Early phase of massive star formation: A case study of Infrared dark cloud G084.81-01.09

TL;DR

This study investigates the physical conditions of the infrared dark cloud G084.81-01.09 through molecular line observations, revealing early-stage massive star formation indicators such as dense ammonia cores and complex gas motions.

Contribution

It provides detailed physical characterization of an IRDC in early star formation stages using multi-molecular line data, highlighting initial conditions for massive star formation.

Findings

Six ammonia cores with masses 60-250 M_sun

Detection of self-reversed HCO+ profiles indicating complex motions

Evidence of early evolutionary stage of the cloud

Abstract

We mapped the MSX dark cloud G084.81-01.09 in the NH3 (1,1) - (4,4) lines and in the J = 1-0 transitions of 12CO, 13CO, C18O and HCO+ in order to study the physical properties of infrared dark clouds, and to better understand the initial conditions for massive star formation.
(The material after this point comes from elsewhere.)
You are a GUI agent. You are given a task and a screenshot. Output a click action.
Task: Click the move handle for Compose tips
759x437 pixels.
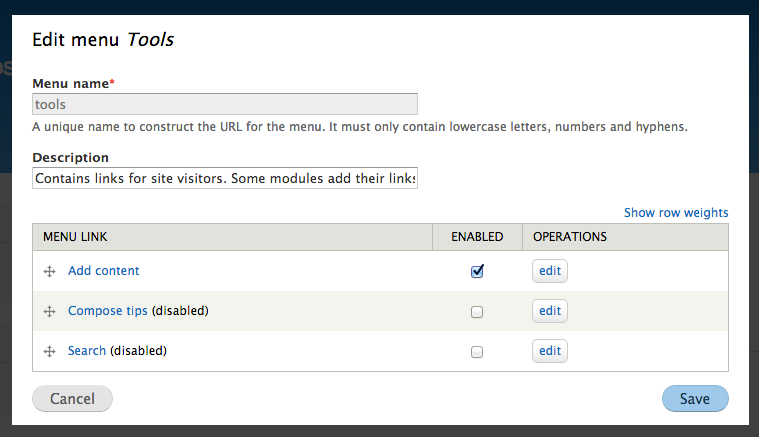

Six ammonia cores are identified with masses ranging from 60 to 250 M_sun, a kinetic temperature of 12 K, and a molecular hydrogen number density n(H2) ~ 10^5 cm^-3. In our high mass cores, the ammonia line width of 1 km/s is larger than those found in lower mass cores but narrower than the more evolved massive ones. We detected self-reversed profiles in HCO+ across the northern part of our cloud and velocity gradients in different molecules. These indicate an expanding motion in the outer layer and more complex motions of the clumps more inside our cloud. We also discuss the millimeter wave continuum from the dust. These properties indicate that our cloud is a potential site of massive star formation but is still in a very early evolutionary stage.